Ce qui m’impressionne le plus dans la carrière de Banksy, c’est cette opération quasi commando de 2005, où l’artiste britannique a été coller ses propres oeuvres sur les murs des grands musées new-yorkais, en pleine journée, sans jamais se faire repérer. « Les gars, on va faire la même chose », je dis, en profitant de la cohue de la Museum Night Fever. Comme tout tour magique, ce qui suit est irracontable et top-secret. N’en demeure pas moins que l’on est depuis samedi soir totalement explosés de rire à s’imaginer la tronche des gens quand ils vont se rendre compte que des billets de Monopoly hongrois ont été ajoutés aux collections numismatiques du Musée de la Banque Nationale et qu’un pilote de combat du Musée de l’Armée porte désormais sur son uniforme un écusson d’employé du mois de Tonton Chami. Phrase entendue: « Promis, l’année prochaine, on va aux Sciences Naturelles coller un squelette de Pinocchio à celui de la grosse baleine! »
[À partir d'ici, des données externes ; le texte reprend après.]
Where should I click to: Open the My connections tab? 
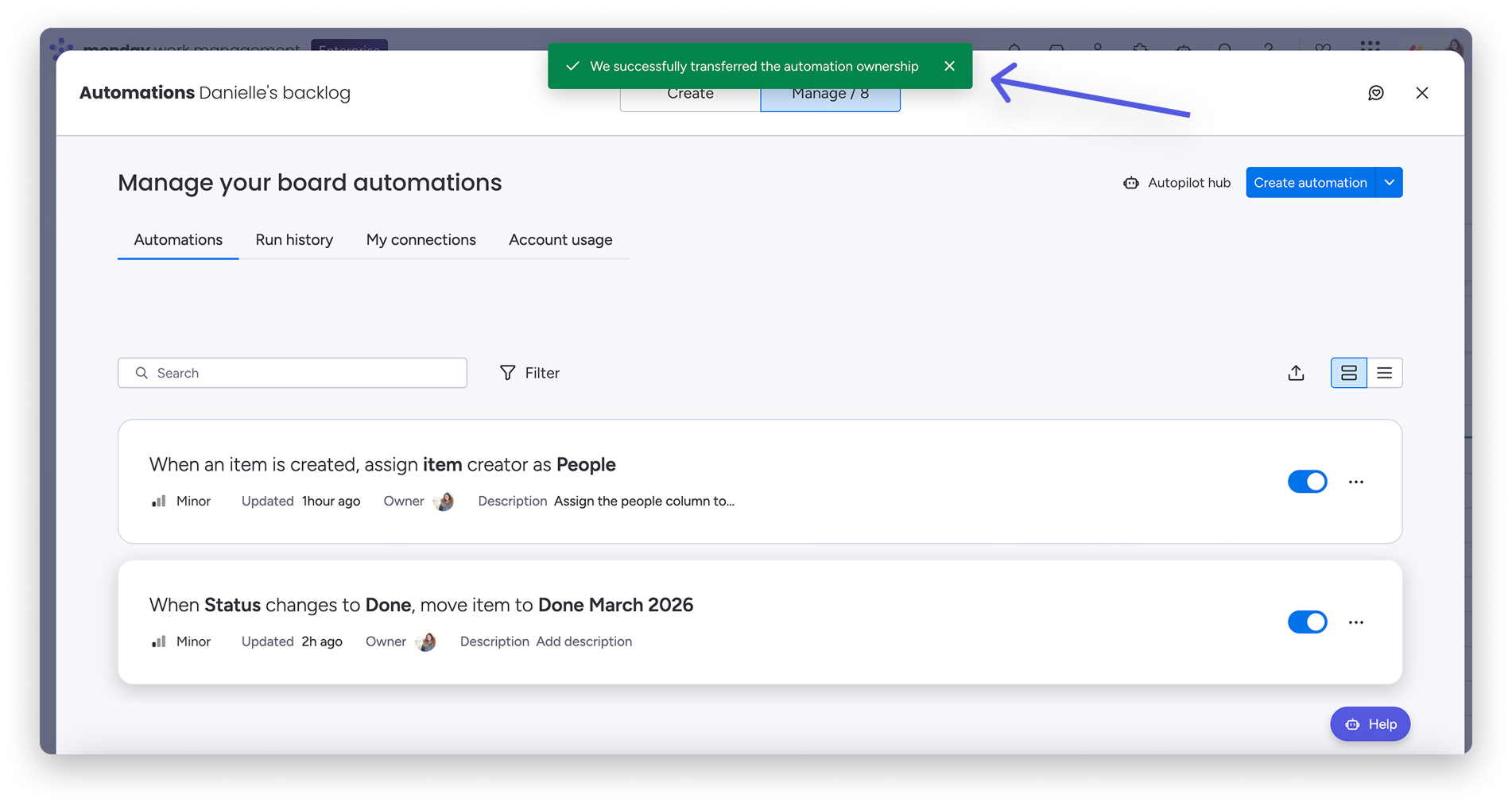[x=421, y=240]
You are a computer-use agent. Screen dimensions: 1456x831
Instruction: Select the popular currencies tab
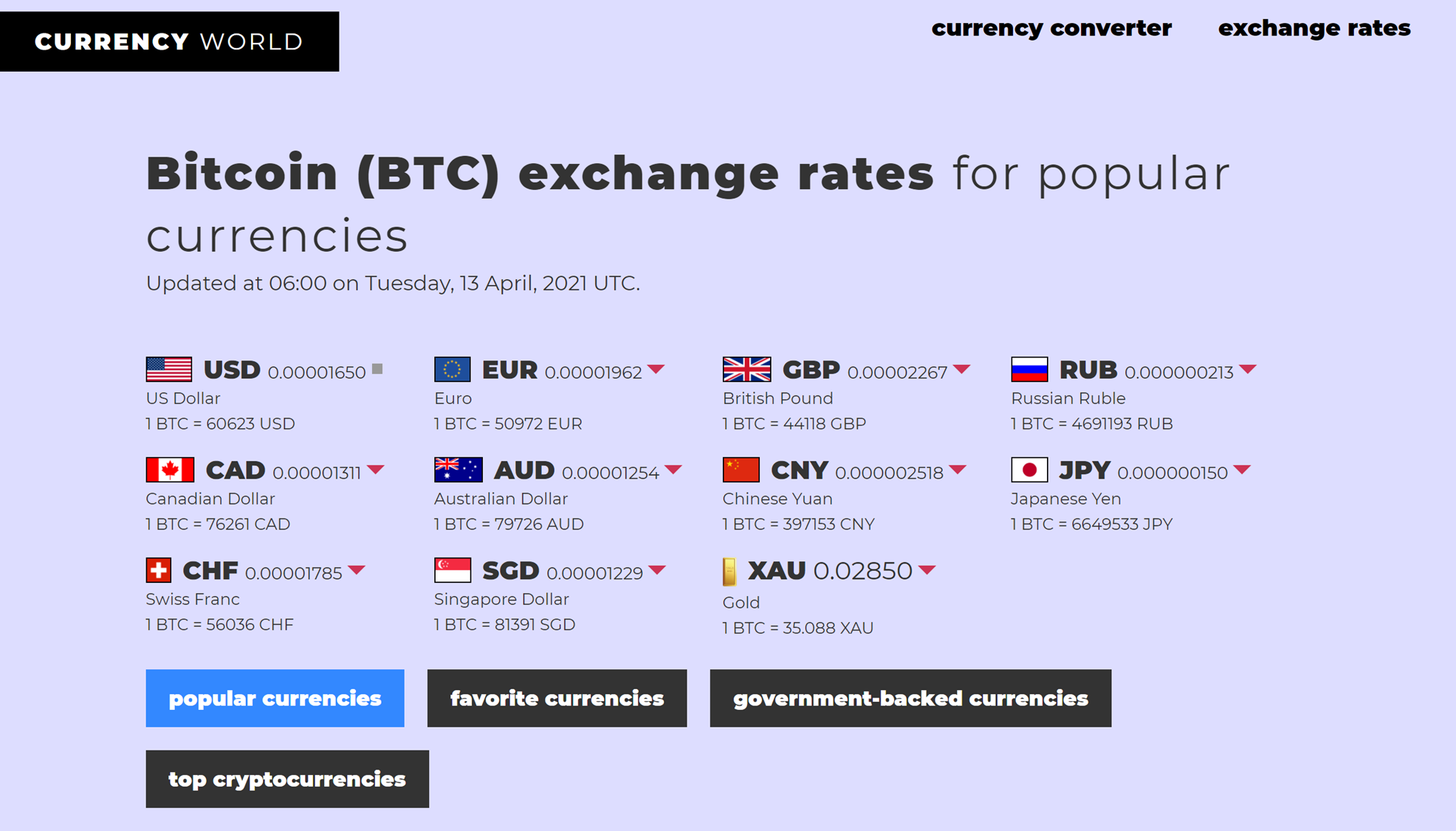(x=275, y=698)

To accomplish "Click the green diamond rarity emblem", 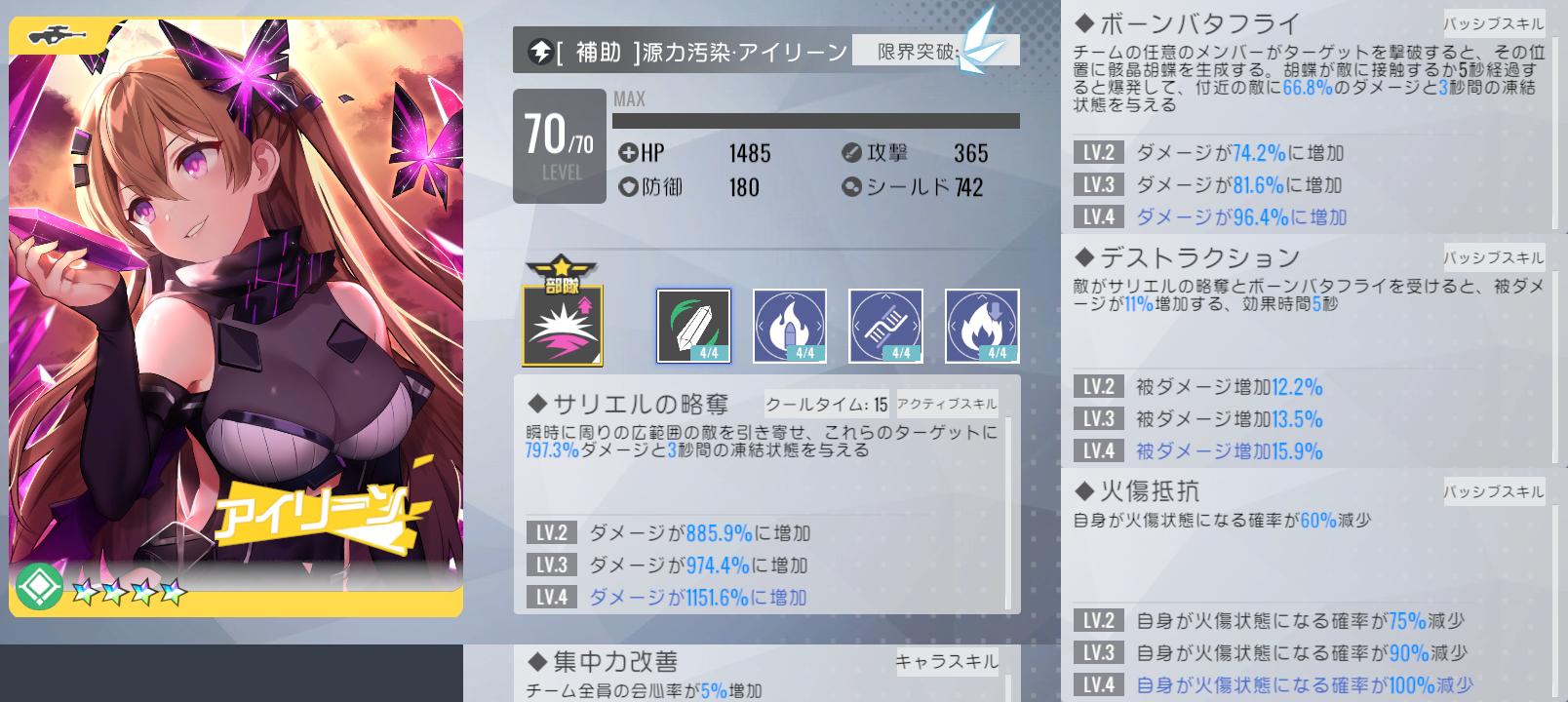I will (39, 586).
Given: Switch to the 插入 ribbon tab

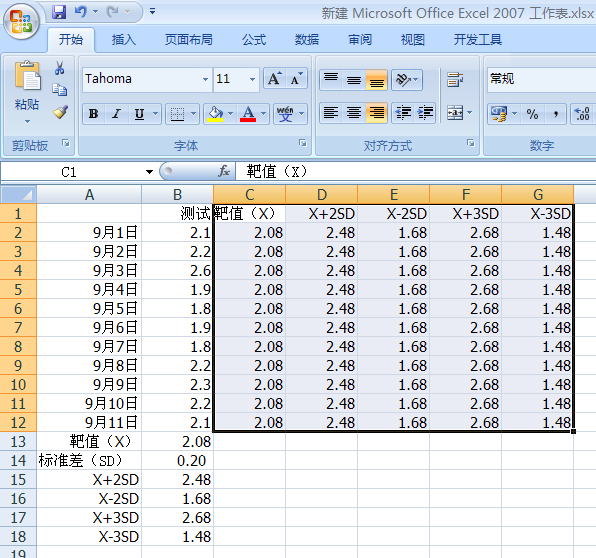Looking at the screenshot, I should pyautogui.click(x=124, y=40).
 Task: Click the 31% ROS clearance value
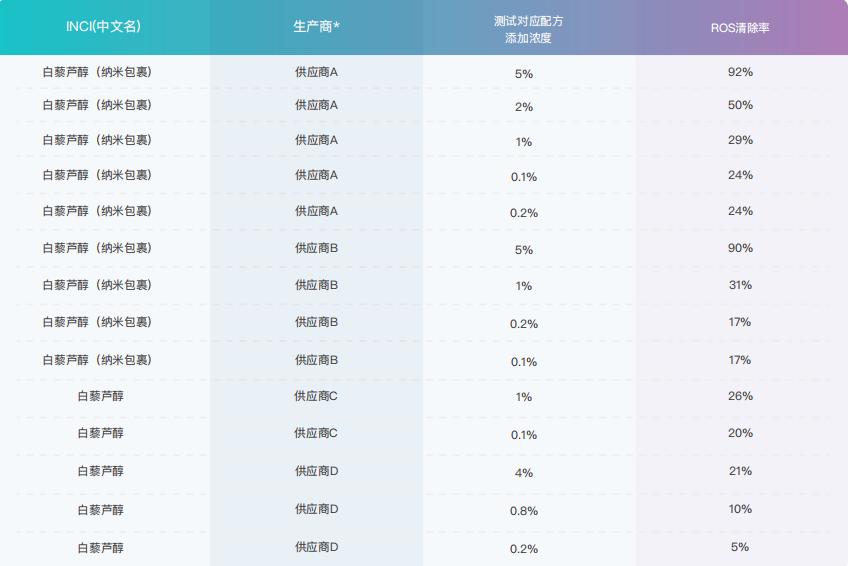point(740,285)
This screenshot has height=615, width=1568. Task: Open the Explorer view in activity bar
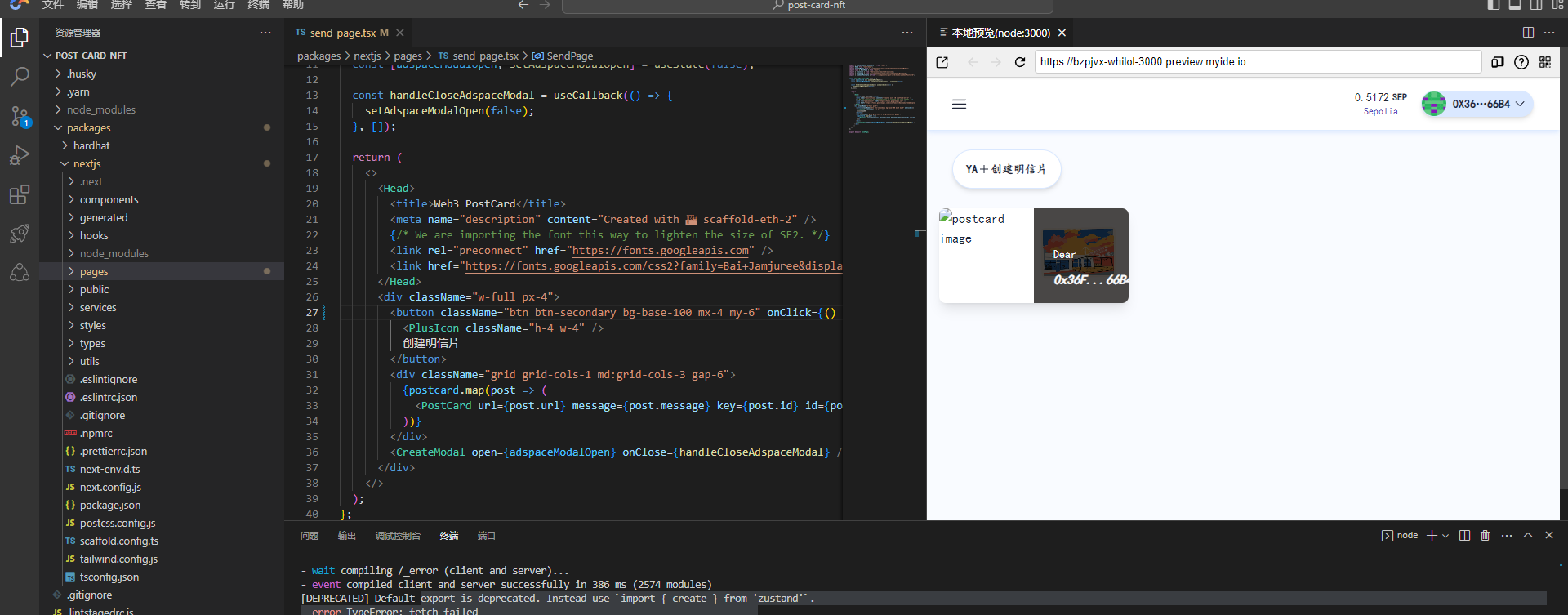coord(20,38)
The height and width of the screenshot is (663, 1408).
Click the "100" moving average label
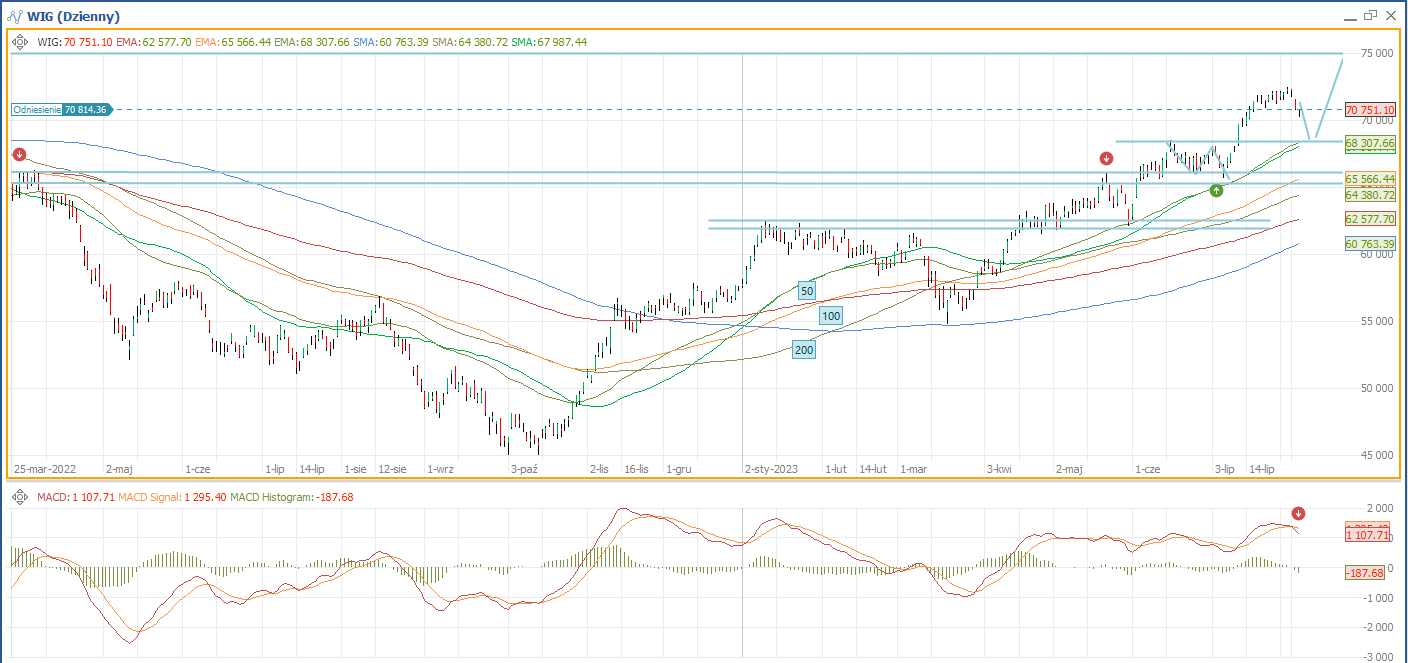830,316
Jean-Claude Vannier @ Atelier 210.

Jean-Claude Vannier, son piano et ses jouets ne sont pas dix minutes sur scène que je suis pris d’un impérieux besoin de pisser. Vannier chante du Gainsbourg, blague, donne des coups de pieds à une guitare électrique, se donne grave, mais cela ne marche pas sur moi. Je ne garde à l’esprit que des images d’écluses et de tsunamis. Il chante du Maurane, joue Melody Nelson sur un piano de saloon miniature. Il balance des anecdotes marrantes sur des actrices coquines et des musiciens de l’armée tchèque emprisonnés pour avoir raté des accords de la partition. Cela me parle autant que cela parlerait à un misérable castor en pleine bataille contre la crue subite du torrent où se trouve son barrage. Le mec est parti pour jouer 2 heures. Je craque à 74 minutes. Trois litres plus tard, je sifflote Here Comes the Rain Again en sortant des waters, enfin détendu, tellement détendu que je m’écroule sur une chaise du bar pour ne plus m’en relever, bien plus heureux de vivre après la mort que d’assister au tour de chant assez foutraque, bien que touchant, d’un arrangeur sinon hors-pair. Phrase entendue: « Si j’avais su que c’était aussi con, j’aurais amené les enfants. »

Kompakt @ Fuse.

Un moment, avec toutes ces lumières bleues et mauves, j’ai l’impression d’être à la fin de L’Empire Contre-Attaque, quand Luke se bat contre Darth Vader dans la chambre de cryogénisation. La Force est avec moi, elle est aussi avec Michael Mayer, qui balance bombes sur bombes sur un public totalement wild, mélange de vieux briscards et de jeunes binge-drinkers. Les vioques sont là en connaissance de cause, ils vont aux soirées Kompakt comme chez Bouglione, chercher clowneries, culbutes, tigre qui montre la papatte et autres voltiges. Les jeunes, même ignares, sont vite conquis. Si on prend pour départ de l’histoire l’ouverture du magasin Kompakt à Cologne, en 1993, par un trio de DJ’s, cela fait maintenant quasi 20 ans que cette recette fonctionne, que la maison n’a pour ainsi dire jamais été prise en défaut au moment de faire suer le dancefloor. Cela tient du cirque et du fitness, dans un Fuse digne de ses grandes heures, avec aussi une diabolique Less Iz More à l’étage. Phrase entendue: « Belfius, non. El Fuse, oui. »

Dimanche @ Home.

Sur base d’informations glânées sur Facebook et Twitter saupoudrées d’un zeste d’imagination et de souvenirs, plusieurs de ces chroniques sont totalement inventées (au moins une est vraie). Une façon de protester contre cette manie qu’ont les gens, à fortiori de la nuit, d’exiger qu’on leur dise ce qu’ils ont envie d’entendre, qu’on leur écrive ce qu’ils ont envie de lire, qu’on leur confirme ce qu’ils ont envie de croire. Même si c’est faux. Quelques lieux communs alignés et quelques énormités tellement grosses qu’elles pourraient être vraies ne vaudront jamais un nez dans le cambouis du réel. Nananère! Cela dit, allez peut-être quand même vérifier les écussons de pilotes en cire au Musée de l’Armée, huhu.